Fig.1: Application of the cognitive model to the night and the day.[1]
Fig.2: Two-level model of sleep-related arousal. Primary arousal refers to the cognitive content and activity that is directly related to the inability to sleep. Secondary arousal refers to the attention and emotional bias toward sleep-related thoughts, the degree of attachment one has in believing these thoughts, and the interpretive value of the sleep-related thoughts.[2]

To find suitable treatments for insomnia it is important to fully understand the cognitive origin of this mental disorder. Over the past decades scientists came up with different approaches to interpret the cognitive processes of insomnia. It is assumed that sleep disruptions are induced through a number of factors. Such as emotional, cognitive, and physiological hyperarousal. Insominia can lead to performance anxiety or certain other behaviours such as, staying in bed longer to be able to sleep again which can lead to hyperarousal.[3] Therefore patients diagnosed with insomnia are often treated with progressive muscle relaxation and biofeedback in order to lower the physiological arousal. Cognitive arousal is caused by sleep-related cognitions which keep the individual from falling asleep and combined with physiological arousal can create a vicious cycle of insomnia. People who suffer from insomnia tend to hold on to dysfunctional beliefs or common cognitive errors such as catastrophizing and probability over estimation. Those cognitive errors are addressed in cognitive-behaviour therapy for insomnia (CBTI).[4]

Two components can lead to the inability to fall asleep or to dearouse. The first component is the loss of automaticity which means that sleep comes effortlessly and the second one is plasticity – sleep is flexible. The explicit intention to sleep and the belief that sleep must last a certain time creates tension which makes it more difficult to fall asleep consequently leads to a failure to dearouse. Individuals who suffer from insomnia tend to have these expectations of how sleep should look. Insomnia can lead to impaired daytime functioning and can cause hinderance when trying to sleep in the night. The false beliefs of their inability to function without enough sleep can also lead to performance anxiety.[4]

In addition to these sleep-interfering processes it is assumed that also metacognitive processes play a role in the inability to dearouse. Metacognition can be understood as one’s awareness of the own thoughts. It can be imagined as “thinking about thinking”. Metacognition is the way the individual is thinking about the own thoughts like for example in the case of insomnia worries and negative emotions related to sleeplessness and the associated consequences.[4]

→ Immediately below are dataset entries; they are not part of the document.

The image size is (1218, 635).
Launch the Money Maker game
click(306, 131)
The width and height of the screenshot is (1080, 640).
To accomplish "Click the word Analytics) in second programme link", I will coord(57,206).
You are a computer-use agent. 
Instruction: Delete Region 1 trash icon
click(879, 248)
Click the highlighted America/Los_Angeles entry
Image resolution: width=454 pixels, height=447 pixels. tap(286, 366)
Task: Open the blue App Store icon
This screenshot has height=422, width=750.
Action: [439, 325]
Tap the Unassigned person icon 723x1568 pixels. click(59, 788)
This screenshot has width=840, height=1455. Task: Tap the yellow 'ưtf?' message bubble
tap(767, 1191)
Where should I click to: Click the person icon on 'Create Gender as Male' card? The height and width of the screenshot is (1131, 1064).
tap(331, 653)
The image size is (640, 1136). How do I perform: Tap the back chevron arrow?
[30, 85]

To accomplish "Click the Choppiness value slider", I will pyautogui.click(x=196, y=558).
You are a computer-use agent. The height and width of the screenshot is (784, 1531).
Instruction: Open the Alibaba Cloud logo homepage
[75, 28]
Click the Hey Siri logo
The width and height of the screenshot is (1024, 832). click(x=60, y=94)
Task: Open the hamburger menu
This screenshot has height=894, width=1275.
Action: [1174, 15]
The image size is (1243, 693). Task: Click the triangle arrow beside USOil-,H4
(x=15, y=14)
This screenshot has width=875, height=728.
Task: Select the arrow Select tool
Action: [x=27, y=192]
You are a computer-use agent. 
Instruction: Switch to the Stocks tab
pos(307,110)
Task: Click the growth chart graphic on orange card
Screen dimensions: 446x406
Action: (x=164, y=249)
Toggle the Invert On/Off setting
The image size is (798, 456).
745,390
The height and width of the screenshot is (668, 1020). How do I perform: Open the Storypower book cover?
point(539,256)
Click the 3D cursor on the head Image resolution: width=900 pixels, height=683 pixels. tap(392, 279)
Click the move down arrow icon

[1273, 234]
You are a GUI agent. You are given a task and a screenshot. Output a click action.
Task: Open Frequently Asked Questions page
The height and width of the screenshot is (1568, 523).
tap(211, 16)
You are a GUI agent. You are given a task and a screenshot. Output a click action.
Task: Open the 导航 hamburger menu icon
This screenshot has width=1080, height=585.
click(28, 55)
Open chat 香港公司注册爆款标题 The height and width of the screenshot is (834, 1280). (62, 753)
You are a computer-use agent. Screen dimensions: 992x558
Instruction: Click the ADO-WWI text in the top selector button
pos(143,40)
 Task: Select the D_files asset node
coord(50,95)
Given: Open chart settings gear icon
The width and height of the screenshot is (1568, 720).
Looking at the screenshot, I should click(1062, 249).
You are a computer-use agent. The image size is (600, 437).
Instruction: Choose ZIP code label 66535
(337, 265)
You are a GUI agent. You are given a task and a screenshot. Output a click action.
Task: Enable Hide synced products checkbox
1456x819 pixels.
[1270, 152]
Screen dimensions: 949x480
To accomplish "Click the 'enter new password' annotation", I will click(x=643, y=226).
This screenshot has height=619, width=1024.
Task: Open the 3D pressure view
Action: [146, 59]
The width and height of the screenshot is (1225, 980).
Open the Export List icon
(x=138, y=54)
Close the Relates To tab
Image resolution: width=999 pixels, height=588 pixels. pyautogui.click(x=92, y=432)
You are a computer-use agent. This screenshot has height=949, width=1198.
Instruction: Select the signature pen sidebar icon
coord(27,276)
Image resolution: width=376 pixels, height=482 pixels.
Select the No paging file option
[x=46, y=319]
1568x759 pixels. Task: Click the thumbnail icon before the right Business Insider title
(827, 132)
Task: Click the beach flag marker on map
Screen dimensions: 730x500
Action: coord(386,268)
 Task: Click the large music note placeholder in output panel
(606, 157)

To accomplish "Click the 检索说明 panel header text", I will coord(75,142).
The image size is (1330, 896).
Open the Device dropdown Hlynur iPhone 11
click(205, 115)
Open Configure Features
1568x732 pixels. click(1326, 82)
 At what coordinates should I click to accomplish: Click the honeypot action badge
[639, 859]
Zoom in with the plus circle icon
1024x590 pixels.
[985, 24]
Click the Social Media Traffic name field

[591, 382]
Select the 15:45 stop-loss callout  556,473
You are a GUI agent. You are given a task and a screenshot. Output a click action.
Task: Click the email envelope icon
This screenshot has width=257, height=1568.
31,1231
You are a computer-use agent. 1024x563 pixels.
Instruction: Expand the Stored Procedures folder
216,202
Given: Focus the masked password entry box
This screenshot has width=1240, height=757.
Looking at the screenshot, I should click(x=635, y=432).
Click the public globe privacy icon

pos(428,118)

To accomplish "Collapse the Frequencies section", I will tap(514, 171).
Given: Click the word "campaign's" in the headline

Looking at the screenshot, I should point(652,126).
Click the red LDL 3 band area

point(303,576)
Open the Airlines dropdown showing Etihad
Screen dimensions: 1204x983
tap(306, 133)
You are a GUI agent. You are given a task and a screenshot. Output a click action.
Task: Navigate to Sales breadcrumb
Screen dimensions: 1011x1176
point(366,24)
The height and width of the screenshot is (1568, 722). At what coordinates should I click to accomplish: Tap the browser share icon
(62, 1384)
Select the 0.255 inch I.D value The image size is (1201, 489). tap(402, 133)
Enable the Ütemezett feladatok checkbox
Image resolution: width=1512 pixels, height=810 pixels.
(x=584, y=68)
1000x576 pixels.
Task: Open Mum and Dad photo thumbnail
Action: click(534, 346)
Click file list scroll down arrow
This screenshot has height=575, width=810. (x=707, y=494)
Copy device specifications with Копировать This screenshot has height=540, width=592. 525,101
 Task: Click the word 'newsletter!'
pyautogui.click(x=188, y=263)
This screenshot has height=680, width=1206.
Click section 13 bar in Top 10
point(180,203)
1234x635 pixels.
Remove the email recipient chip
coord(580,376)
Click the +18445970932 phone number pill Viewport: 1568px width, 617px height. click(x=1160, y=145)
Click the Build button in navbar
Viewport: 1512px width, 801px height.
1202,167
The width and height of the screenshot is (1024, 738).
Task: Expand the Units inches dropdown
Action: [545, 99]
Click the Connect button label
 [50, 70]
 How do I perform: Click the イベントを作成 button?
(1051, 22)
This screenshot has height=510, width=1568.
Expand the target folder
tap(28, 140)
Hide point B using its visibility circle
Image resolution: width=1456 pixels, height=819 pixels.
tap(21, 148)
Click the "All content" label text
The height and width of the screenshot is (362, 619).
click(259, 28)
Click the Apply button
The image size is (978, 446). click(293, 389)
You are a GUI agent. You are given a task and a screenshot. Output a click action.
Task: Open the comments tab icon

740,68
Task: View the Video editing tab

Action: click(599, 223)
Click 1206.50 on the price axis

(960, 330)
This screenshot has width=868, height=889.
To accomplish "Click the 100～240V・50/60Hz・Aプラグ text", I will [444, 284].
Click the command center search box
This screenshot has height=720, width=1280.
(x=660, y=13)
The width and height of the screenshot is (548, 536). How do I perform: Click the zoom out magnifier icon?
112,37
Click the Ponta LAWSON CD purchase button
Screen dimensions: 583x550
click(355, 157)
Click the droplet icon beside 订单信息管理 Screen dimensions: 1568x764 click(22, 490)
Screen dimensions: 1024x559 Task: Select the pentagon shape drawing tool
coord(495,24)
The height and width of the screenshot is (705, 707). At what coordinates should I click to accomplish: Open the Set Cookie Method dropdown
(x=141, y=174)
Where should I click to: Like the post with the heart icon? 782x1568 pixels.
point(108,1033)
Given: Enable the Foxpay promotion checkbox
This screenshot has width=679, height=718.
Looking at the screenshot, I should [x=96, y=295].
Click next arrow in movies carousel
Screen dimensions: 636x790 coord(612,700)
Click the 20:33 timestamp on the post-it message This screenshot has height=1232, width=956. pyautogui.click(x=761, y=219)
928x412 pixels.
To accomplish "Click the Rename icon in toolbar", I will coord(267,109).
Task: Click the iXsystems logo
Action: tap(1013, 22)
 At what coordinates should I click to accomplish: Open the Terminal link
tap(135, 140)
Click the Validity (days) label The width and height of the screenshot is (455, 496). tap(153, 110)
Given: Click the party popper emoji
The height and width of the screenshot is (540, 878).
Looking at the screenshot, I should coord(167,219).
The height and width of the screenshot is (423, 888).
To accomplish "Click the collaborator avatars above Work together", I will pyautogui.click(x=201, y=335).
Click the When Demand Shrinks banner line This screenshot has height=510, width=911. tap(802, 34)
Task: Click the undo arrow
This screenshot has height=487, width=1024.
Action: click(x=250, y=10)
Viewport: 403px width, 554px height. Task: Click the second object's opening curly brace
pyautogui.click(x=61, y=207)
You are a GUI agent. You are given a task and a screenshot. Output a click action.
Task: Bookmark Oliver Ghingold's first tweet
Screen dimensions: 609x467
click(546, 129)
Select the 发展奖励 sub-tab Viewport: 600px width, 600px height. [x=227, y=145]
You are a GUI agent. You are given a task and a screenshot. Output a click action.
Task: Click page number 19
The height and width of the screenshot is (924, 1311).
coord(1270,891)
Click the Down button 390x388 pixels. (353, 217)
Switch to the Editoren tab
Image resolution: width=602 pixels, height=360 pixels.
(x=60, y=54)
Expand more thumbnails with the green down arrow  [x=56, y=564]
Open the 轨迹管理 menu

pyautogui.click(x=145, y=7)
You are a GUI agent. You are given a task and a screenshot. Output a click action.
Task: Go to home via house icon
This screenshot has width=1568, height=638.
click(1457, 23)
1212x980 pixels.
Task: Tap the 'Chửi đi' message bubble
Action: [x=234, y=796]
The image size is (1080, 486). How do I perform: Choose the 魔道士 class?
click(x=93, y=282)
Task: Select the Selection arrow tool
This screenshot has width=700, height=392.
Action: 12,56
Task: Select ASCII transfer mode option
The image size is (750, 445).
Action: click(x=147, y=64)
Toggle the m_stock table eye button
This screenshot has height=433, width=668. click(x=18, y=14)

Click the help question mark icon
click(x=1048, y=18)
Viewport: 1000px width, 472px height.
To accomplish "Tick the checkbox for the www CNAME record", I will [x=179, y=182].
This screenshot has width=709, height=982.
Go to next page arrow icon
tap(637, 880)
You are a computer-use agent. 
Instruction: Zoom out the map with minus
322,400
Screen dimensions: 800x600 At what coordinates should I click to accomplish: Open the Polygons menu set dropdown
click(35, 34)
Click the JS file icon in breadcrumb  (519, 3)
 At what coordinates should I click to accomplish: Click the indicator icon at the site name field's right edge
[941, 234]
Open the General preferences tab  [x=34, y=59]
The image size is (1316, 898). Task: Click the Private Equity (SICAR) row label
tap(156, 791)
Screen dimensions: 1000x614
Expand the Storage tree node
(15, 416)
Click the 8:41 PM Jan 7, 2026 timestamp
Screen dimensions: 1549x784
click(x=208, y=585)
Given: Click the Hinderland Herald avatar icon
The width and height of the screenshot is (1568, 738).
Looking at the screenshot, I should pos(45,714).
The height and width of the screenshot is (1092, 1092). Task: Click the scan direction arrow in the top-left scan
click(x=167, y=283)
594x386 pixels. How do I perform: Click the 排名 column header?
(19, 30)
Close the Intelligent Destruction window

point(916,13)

Primary arousal is the cognitive activity directly related to the inability to sleep. Dysfunctional metacognition is a secondary cause for arousal which would also interfere with sleep. For example thinking that a certain amount of hours of sleep is needed to fully function the next day would cause primary arousal and additionally having strong attachments to the belief that not being able to sleep for this certain amount of hours will definitely have a negative impact on daytime functioning – this then leads to secondary arousal. Dysfunctional metacognition reinforces the attachment to negative cognition regarding the situation the individuals believes to experience. Primary and secondary arousal maintain the insomnia disorder.[4]

Metacognitive processes are considered in mindfulness-based interventions.


Management[edit]

Non-medication based[edit]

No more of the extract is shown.